• _PROVIDED DATA_
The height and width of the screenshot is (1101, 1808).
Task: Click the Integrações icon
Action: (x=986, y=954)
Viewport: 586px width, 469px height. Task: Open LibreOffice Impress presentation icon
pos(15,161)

...

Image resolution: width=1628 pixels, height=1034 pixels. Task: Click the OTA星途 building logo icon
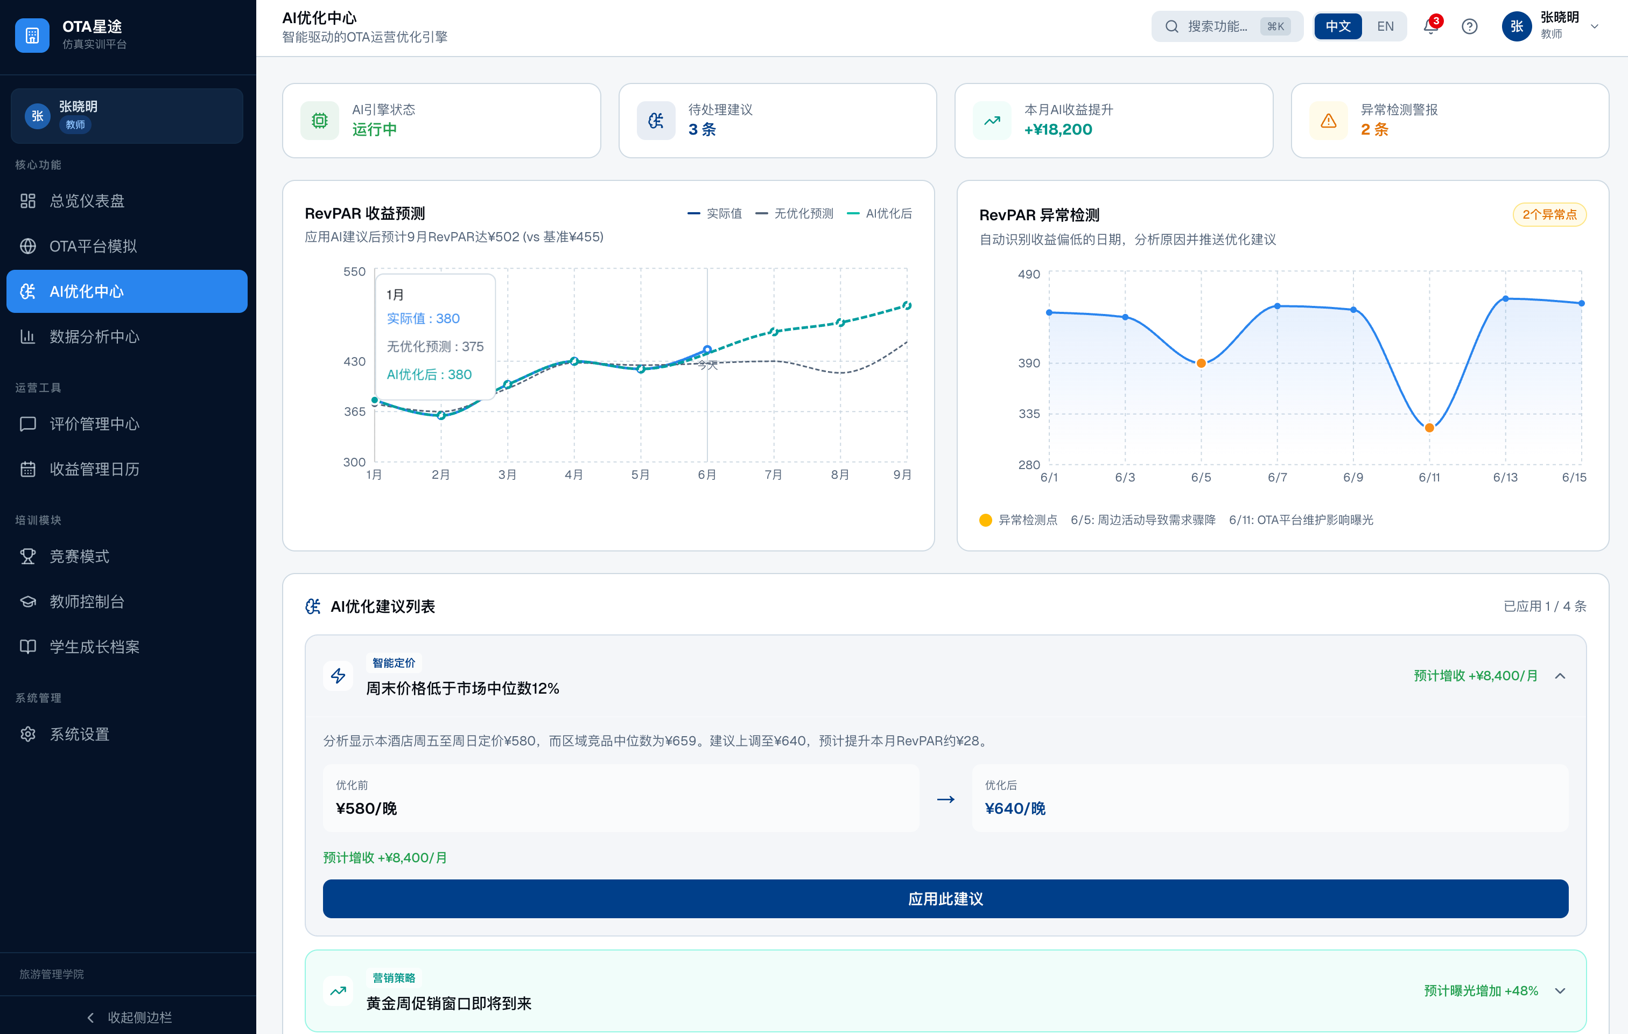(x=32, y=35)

...

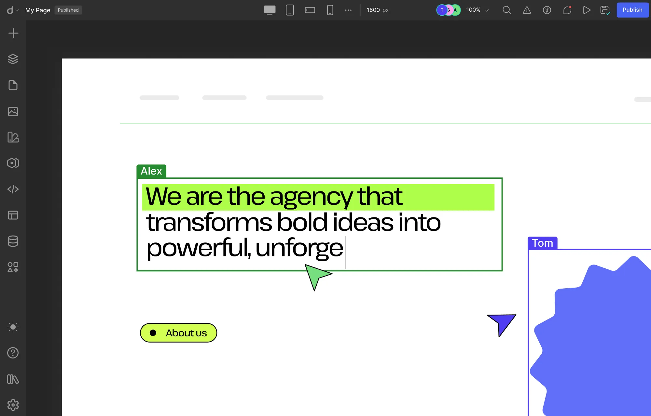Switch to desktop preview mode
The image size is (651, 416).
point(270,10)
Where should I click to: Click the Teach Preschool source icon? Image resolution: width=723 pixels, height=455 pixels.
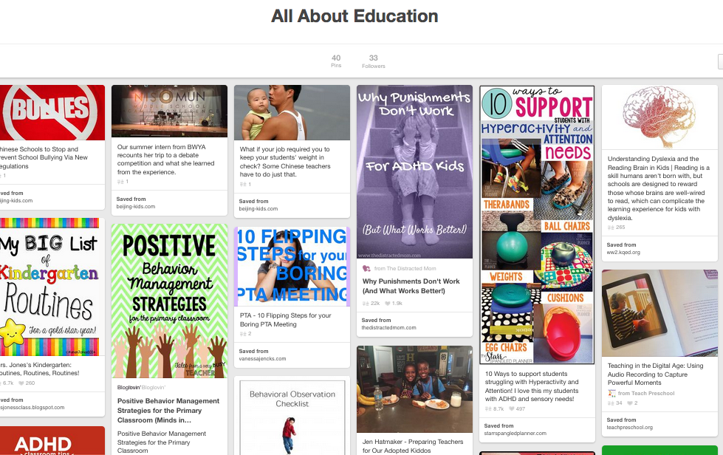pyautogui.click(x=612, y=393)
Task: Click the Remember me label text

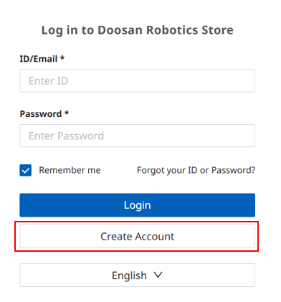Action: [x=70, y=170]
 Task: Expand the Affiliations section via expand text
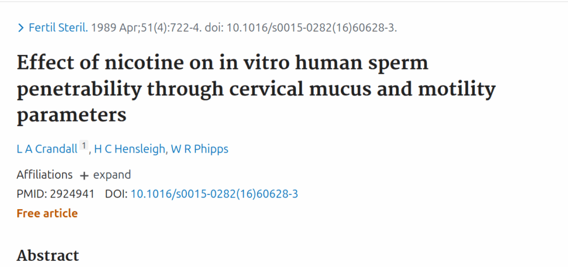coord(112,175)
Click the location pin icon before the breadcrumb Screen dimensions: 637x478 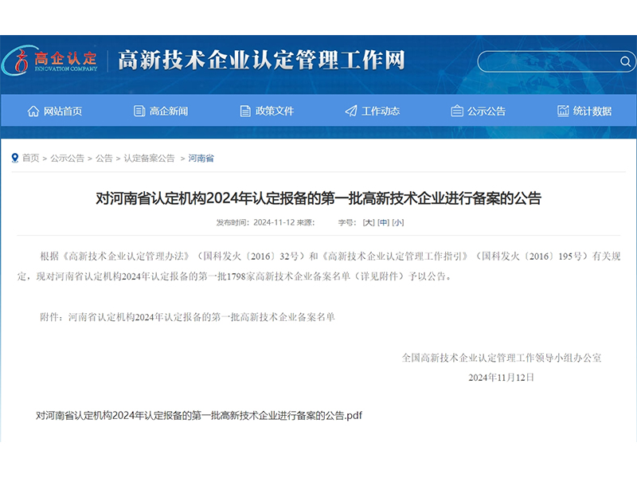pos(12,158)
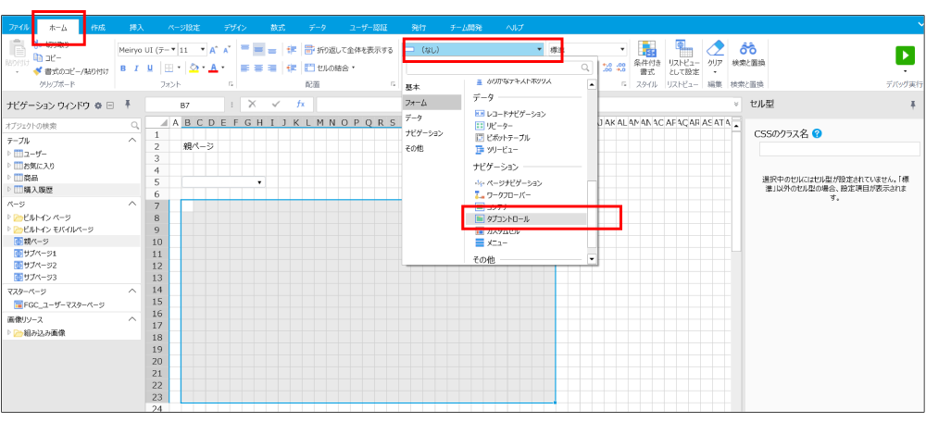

• _WORK TO BE COMPLETED_
Extract every line above that contains the string "pixels", treating uppercase and lowercase as different. Copy each matching line in full.

• _SOLUTION TO THIS PROBLEM_
Image resolution: width=1628 pixels, height=1034 pixels. Task: Click the OTA星途 building logo icon
Where should I click to: Click the Teach Preschool source icon? Image resolution: width=723 pixels, height=455 pixels.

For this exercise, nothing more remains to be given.